Over the years of working in the software industry I have developed a single rule for myself when trying to debug, figure out why something is broken or doesn’t work. I can’t count the number of times not following my rule has come to bite me and led to countless hours of banging my head against the wall.
“Check The Basics”
Check the absolute basics before diving deeper in deeper into debugging a problem with various other tools. In my experience an extremely high percentage of times the problem is due to some form of human error or something primitive like “is it on?”
Here is an example of a problem I ran into last week and spent hours debugging. Unfortunately, I did not follow my own rule carefully and was reminded of it after resolving the issue. I use Docker on an ARM64 Mac and that could sometimes require setting platform flags when building and/or running containers between ARM and x86 architectures.

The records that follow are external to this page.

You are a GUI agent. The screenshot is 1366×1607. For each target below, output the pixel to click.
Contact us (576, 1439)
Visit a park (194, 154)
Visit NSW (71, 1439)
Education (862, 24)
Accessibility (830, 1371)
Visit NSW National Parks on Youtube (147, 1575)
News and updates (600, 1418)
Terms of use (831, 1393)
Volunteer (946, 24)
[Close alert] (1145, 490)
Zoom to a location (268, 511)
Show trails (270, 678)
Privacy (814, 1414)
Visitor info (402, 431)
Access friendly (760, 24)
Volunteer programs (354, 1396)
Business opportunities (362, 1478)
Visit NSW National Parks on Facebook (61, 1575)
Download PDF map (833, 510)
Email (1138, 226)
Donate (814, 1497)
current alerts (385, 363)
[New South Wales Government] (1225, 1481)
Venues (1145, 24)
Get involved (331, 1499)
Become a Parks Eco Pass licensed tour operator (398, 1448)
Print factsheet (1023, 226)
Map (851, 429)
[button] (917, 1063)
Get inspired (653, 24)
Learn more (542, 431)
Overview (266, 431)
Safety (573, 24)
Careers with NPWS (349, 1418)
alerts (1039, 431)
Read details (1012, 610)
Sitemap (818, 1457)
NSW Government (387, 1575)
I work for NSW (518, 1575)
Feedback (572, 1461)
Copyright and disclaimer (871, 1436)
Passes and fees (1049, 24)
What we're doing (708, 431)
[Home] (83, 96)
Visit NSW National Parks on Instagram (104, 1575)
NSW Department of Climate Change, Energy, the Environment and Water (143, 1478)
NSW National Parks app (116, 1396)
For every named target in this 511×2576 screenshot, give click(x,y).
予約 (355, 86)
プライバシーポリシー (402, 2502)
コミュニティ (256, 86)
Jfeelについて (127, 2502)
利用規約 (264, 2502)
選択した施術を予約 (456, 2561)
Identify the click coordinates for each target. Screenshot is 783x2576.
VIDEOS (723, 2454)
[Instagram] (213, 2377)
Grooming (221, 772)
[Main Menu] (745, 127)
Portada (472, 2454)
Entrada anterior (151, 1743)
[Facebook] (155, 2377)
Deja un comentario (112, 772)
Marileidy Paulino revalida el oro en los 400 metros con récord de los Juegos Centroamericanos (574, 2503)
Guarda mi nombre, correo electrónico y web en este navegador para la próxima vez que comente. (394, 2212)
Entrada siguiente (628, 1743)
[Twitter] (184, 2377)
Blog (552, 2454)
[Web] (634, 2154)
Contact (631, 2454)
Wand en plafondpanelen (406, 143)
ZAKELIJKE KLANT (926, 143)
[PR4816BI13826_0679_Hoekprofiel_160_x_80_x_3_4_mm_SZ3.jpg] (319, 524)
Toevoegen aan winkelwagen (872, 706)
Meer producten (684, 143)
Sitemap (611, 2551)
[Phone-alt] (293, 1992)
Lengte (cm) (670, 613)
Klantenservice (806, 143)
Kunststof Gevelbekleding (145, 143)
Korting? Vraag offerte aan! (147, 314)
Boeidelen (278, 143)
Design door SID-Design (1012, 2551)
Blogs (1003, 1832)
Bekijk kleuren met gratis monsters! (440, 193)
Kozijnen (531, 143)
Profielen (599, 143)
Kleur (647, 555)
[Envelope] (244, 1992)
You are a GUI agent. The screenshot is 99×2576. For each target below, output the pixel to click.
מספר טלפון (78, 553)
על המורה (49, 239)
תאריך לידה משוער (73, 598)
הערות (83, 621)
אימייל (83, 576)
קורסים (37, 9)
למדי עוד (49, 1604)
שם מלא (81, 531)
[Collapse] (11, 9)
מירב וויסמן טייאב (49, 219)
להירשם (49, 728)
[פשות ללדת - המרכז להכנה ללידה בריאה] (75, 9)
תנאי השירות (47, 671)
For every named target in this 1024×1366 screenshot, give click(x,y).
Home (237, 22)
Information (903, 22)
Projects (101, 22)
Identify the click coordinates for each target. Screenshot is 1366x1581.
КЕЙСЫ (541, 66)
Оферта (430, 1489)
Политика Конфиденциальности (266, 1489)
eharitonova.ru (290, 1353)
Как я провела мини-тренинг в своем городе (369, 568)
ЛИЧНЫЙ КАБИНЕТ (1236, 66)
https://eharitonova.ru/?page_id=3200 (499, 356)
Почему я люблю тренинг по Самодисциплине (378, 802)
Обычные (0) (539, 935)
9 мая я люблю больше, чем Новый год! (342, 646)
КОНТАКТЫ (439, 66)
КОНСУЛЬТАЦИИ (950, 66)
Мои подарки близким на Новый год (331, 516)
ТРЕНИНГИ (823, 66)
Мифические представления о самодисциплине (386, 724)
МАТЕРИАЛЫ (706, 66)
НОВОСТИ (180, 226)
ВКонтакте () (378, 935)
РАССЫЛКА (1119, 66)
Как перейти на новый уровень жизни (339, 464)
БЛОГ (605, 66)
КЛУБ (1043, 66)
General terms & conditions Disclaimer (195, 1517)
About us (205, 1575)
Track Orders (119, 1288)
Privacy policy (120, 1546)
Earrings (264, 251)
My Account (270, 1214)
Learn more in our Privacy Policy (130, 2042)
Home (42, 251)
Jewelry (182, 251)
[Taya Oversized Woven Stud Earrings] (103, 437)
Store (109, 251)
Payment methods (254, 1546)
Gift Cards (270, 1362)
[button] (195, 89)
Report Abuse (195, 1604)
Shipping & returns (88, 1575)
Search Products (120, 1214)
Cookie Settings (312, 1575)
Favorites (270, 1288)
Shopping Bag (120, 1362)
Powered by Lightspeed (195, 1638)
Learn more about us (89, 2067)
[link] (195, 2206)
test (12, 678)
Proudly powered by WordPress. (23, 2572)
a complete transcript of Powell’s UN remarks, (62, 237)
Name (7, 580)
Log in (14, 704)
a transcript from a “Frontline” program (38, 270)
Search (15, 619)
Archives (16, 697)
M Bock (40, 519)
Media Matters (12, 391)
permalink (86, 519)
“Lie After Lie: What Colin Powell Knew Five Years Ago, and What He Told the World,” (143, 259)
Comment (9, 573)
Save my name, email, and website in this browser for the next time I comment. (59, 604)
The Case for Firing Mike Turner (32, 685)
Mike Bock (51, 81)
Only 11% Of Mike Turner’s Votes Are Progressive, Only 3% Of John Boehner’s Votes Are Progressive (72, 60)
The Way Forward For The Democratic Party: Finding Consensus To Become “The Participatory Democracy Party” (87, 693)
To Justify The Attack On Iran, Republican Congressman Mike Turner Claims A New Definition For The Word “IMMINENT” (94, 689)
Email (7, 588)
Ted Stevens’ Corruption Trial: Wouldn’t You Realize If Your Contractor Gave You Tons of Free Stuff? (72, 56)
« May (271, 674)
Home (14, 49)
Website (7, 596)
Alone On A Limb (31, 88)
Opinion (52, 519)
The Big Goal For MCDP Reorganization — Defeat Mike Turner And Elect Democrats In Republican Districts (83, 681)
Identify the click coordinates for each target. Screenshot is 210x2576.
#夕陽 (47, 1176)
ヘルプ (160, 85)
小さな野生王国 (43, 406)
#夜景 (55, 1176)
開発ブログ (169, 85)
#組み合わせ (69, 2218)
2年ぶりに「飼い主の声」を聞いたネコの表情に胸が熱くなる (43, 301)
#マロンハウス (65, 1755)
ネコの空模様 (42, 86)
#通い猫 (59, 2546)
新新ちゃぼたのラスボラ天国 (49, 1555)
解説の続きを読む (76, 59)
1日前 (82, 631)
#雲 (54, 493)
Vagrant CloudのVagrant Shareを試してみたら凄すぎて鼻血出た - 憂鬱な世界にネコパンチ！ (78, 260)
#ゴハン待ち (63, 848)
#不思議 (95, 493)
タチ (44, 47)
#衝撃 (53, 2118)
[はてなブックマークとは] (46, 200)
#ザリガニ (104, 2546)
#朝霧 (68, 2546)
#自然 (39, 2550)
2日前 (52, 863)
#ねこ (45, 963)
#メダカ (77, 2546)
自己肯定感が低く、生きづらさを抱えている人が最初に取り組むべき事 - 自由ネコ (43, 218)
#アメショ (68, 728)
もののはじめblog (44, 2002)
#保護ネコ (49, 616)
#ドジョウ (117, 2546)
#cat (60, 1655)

I wrote my Dockerfile, added an entrypoint.sh script, built my container, and when I ran the container, I got an error:
exec ./entrypoint.sh: exec format error
Googling around, the exact error is most common due to platform mix-ups, so I begin toggling platform flags on how I am building and running the container without resolution. It gets even stranger, because if I override the entry point and execute the entrypoint.sh from inside the container the script runs fine. After:
- Rebuilding the container several times with various combinations of platform flags
- Inspecting and even switching my Mac Docker runtimes
- Running in native Docker on a Linux VM
- More time spent Googling around
I ran out of ideas, so I asked my colleague for help and to look at my entrypoint.sh script. As I do Command+a to copy and paste the script to him I see it:
#!/usr/bin/env bash
...
Is that space character before the shebang really the problem? It sure is! Check the basics! I’m not sure how it got in there, but we see another case where the problem was not difficult at all to solve, just harder to spot without first checking the absolute basics.